La mémoire se libère à l’Université d’Evry

L’émotion était palpable dans l’amphithéâtre ce mercredi 21 février, quand Jenny Plocki et Diogène Ntarindwa se racontent devant l’auditoire. Ils ont partagé avec nous des morceaux de vie, inestimables, noircis par leur expérience des génocides.

C’est grâce à Olivier Le Cour Grandmaison, politologue et maître de conférences à l’Université d’Evry, qui a su réunir Jenny Plocki et Diogène Ntarindwa dans une même salle, et, chacun à sa manière, a partagé son expérience avec les étudiants et le public. Grâce aussi à Maylis Isabelle Bouffartigue, directrice de la Compagnie Monsieur Madame, metteure en scène et actrice également. 

Jenny Plocki, rescapée de la rafle du Vel’d’Hiv le 16/7/1942, aujourd’hui 93 ans, nous a fait l’immense cadeau de venir raconter son histoire. Assise face à la salle comble, elle s’est dite « impressionnée ». Un sourire est passé sur toutes les lèvres, car c’était nous qui étions intimidés par sa présence, sa sincérité et son naturel désarmant, qui émeut parfois aux larmes l’auditoire. Le changement de statut des juifs. L’arrestation de ses parents. Sa vie quand il lui a fallu apprendre à se débrouiller seule, à 16 ans, avec la responsabilité de son jeune frère. Déjà elle était un exemple de courage, suivant sans le savoir les conseils de ses parents : « Vivez et espérez ». A la fin de la guerre, « brusquement tout s’arrête ». Jenny se rend à l’hôtel du Lutetia, qui accueillait alors les déportés à leur retour des camps de concentration. La réalité des camps d’extermination est peu crédible, elle a un mince espoir de retrouver ses parents. « Les hommes normaux ne savent pas que tout est possible », nous dit-elle. Finalement, elle comprend « que personne ne reviendra ». C’est l’ensemble des anecdotes qui rendent son récit si précieux, unique. Mais Jenny ne rapporte pas que ses souvenirs. Elle montre à la salle, envahie d’émotion, l’étoile jaune qu’elle était contrainte de porter, et une lettre de son père, écrite dans le train alors qu’il était emmené avec sa femme à Auschwitz. 

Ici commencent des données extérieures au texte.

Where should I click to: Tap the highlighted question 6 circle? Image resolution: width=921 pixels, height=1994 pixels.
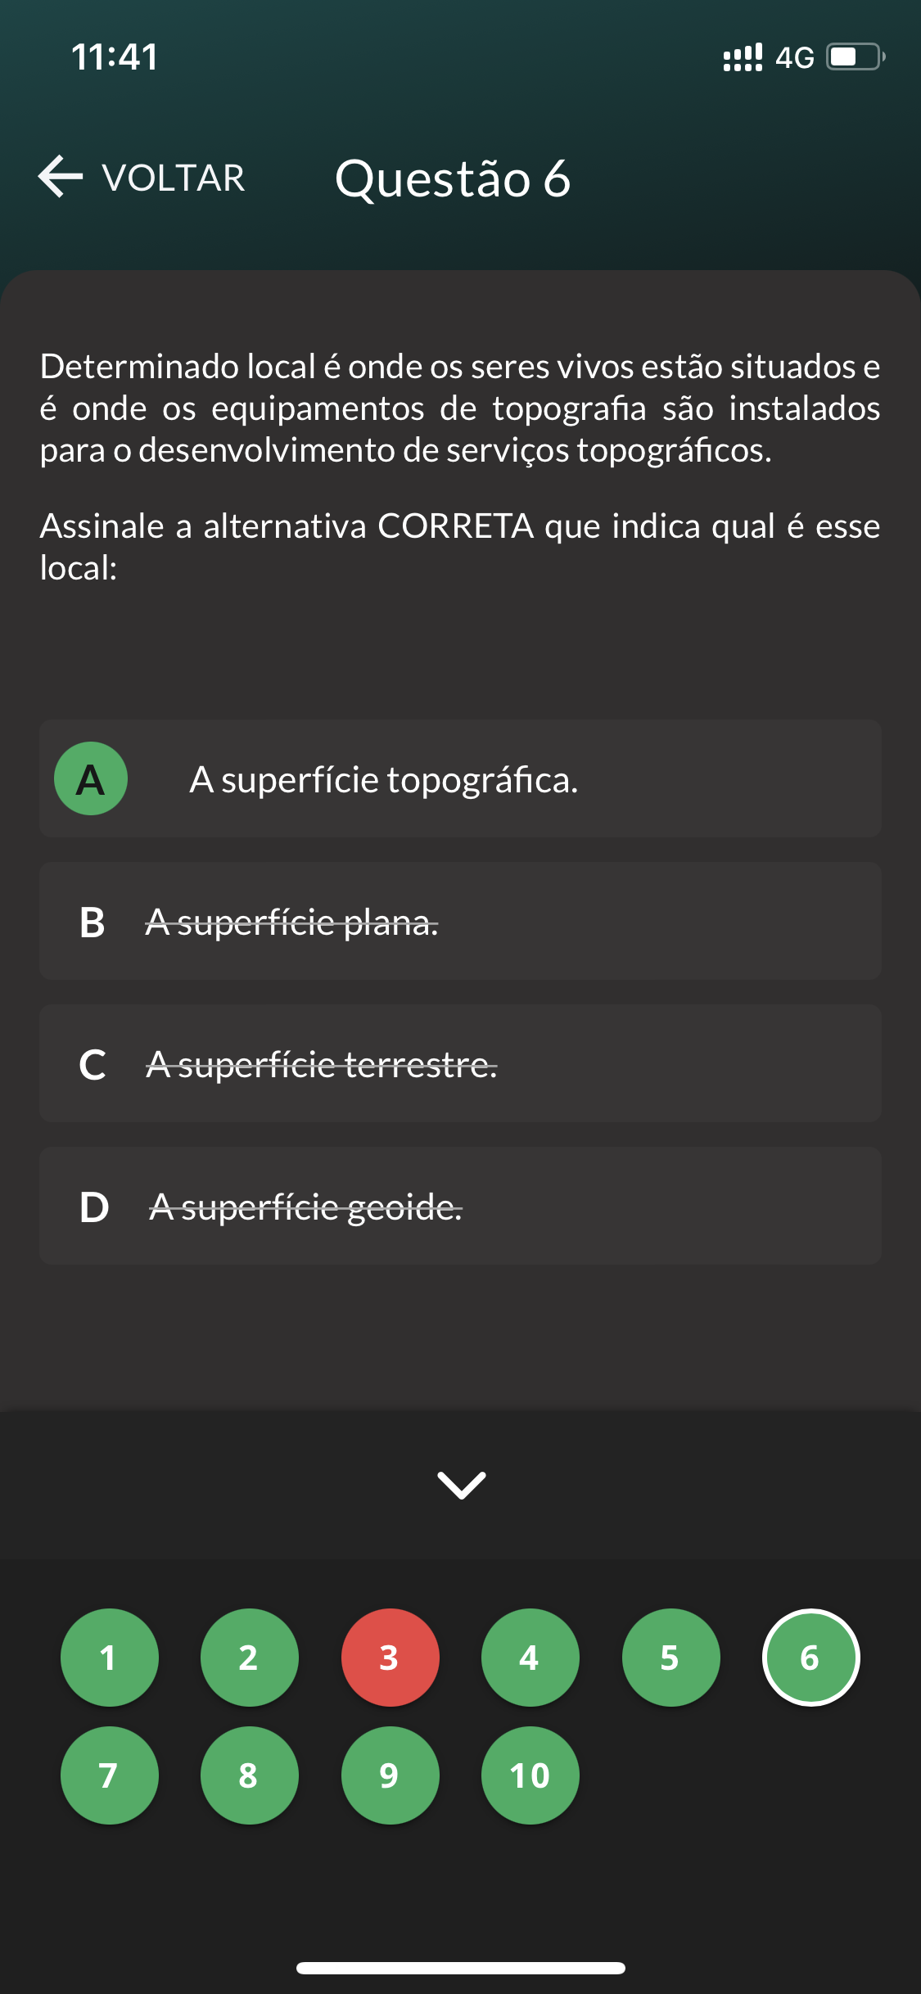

Le public a à peine le temps de se remettre de l’intervention de Jenny, que déjà il est plongé dans l’atmosphère sombre des camps de concentration. La représentation de la lecture d’extraits de L’Espèce humaine commence. L’amphithéâtre devient une scène, plongé dans l’obscurité. Maylis Isabelle Bouffartigue a sélectionné des extraits de L’Espèce humaine, choisis spécialement pour donner une ouverture universelle à l’œuvre de Robert Antelme, auteur lui aussi déporté, qui considère le génocide comme « un moment culminant de l’histoire ». Paru une première fois en 1947 dans l’indifférence, son texte sert à présent à mettre sous la lumière la voix des victimes des génocides.

L’une des voix, c’est celle de l’acteur rwandais Diogène Ntarindwa. Lui a choisi le théâtre pour témoigner sur le génocide Tutsi, dont il a été victime. A l’image de toute une génération, il prend les armes, à 17 ans, contre l’oppression qui pèse sur son peuple Tutsi. Le Rwanda, il l’a découvert une première fois à travers les souvenirs nostalgiques de ses parents, réfugiés au Burundi. La seconde fois, c’était dans le bus qui l’emmenait « au front ». Il ne voit pas « le plus beau pays » que ses parents lui ont décrit, mais un paysage funèbre dans ce contexte de génocide. Malgré l’horreur, il ne déplore pas ce qui a été « le fil conducteur de sa vie ». C’est ce qui a forgé ce qu’il est aujourd’hui : un homme engagé et accompli.

La rencontre exceptionnelle que le public a vécu avec ces deux destins, grâce à un universitaire engagé, fait survivre la mémoire de ceux qui ont été victimes de l’entreprise génocidaire. C’est une mise en garde aussi, car nous savons que maintenant, tout est possible.